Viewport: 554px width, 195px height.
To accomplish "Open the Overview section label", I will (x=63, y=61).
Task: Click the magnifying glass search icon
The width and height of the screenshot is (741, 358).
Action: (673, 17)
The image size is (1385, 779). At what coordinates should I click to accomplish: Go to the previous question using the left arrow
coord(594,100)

_____

Aim of the exercise — Identify every line in the listing above that contains the string "width". Case matters, and each matching line should be copied in full.

Task solution —
Viewport: 554px width, 195px height.
The width and height of the screenshot is (741, 358).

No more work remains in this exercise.